Un doublement du déficit entre 2017 et 2021
Le redressement des finances publiques initié en 2018 par une maitrise accrue des dépenses publiques alors que des baisses de prélèvements obligatoires importantes étaient mises en œuvre, s’est interrompu dès 2019 à la suite des mouvements sociaux de l’automne 2018 alors même que les années 2018 et 2019 connaissaient une forte croissance économique. En conséquence, le solde structurel primaire, c’est-à-dire hors charge d’intérêts, s’est lui dégradé de 0,4 point entre 2017 et 2019 et son niveau de 2019 était dégradé de près de 25 Md€ par rapport à l’objectif que le Gouvernement s’était fixé dans la loi de programmation des finances publiques du début 2018. Ainsi, la France a abordé la crise sanitaire avec moins de marge de manœuvre budgétaire que nombre de ses partenaires européens. La crise sanitaire, avec le repli de l’activité économique qu’elle a provoqué (-7,8%) et les mesures prises pour en atténuer les effets, a conduit à un déficit de 8,9 points de PIB en 2020. Si le rebond de l’économie en 2021 a permis de réduire le déficit et de le ramener à 6,4 points de PIB, il reste plus de deux fois plus élevé que celui d’avant-crise. À la fin de l’année 2021, la dette publique représentait 112,5 points de PIB, soit 2 813 Md€.

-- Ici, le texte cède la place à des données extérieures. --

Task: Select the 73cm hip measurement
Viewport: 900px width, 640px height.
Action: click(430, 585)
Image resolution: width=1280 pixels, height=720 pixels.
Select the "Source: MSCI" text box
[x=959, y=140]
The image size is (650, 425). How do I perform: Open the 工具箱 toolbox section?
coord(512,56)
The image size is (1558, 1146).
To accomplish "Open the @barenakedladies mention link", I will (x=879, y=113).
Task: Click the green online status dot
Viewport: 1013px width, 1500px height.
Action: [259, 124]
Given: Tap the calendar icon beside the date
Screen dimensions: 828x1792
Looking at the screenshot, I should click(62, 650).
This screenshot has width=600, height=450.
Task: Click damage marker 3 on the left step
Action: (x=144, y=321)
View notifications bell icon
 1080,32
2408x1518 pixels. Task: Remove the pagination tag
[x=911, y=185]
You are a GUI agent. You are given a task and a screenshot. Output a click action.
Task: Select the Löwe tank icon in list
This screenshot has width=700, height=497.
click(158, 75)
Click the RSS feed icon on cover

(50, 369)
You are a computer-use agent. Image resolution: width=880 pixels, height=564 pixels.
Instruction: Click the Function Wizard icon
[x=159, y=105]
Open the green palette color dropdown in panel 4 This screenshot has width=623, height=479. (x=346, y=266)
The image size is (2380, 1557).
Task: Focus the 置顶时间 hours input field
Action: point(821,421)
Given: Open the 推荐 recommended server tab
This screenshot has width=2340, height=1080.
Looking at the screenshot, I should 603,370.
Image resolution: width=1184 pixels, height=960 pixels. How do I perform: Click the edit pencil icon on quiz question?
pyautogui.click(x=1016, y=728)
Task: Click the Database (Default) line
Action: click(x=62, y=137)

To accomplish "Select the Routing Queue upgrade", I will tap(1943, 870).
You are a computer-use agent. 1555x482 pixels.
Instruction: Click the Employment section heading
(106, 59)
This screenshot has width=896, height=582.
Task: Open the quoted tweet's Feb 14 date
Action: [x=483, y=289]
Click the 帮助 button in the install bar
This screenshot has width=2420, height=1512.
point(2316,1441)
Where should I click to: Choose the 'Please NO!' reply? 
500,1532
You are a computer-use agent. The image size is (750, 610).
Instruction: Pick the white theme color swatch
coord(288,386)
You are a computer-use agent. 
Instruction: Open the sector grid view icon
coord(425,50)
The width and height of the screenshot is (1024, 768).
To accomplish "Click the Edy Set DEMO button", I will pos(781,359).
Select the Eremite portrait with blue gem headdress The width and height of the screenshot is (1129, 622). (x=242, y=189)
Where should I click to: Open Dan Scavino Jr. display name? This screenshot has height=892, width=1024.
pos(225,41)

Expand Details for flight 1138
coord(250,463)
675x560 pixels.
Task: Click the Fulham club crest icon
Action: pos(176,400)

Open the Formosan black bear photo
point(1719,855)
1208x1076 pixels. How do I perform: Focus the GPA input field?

En 2022, des incertitudes importantes pesant sur la prévision du déficit
Selon la loi de finance initiale (LFI), 2022 devait être l’année de la poursuite du rebond initié en 2021 dans un contexte de reflux de l’épidémie de Covid 19. Cette loi avait été élaborée avec une estimation de croissance du PIB de 4 % et une inflation de 1,5 % en 2022. Cependant, le déclenchement de la guerre en Ukraine, l’annonce de mesures visant à améliorer le pouvoir d’achat et la hausse prévue de dépenses de santé du fait de la poursuite de l’épidémie, conduisent à revoir les estimations de la LFI. Ainsi, les dernières prévisions couvrant l’ensemble de l’année 2022 mentionnent désormais une croissance proche - voire en dessous - de 2,5 % et une inflation comprise entre 5 % et 6 %. Dans ce contexte, le Gouvernement retient dans son projet de loi finance rectificative (LFR) de début juillet une prévision de déficit pour 2022 inchangée par rapport à la LFI. En effet, les dépenses supérieures à la LFI de 60 Md€, dont près de la moitié correspond aux mesures de soutien au pouvoir d’achat, seraient compensées par un niveau de recettes également supérieures de 60 Md€ à la prévision en raison de la bonne surprise sur le déficit en 2021 et du dynamisme des recettes en début d’année 2022.
Construire une trajectoire crédible des finances publiques pour assurer la soutenabilité de la dette et une croissance durable.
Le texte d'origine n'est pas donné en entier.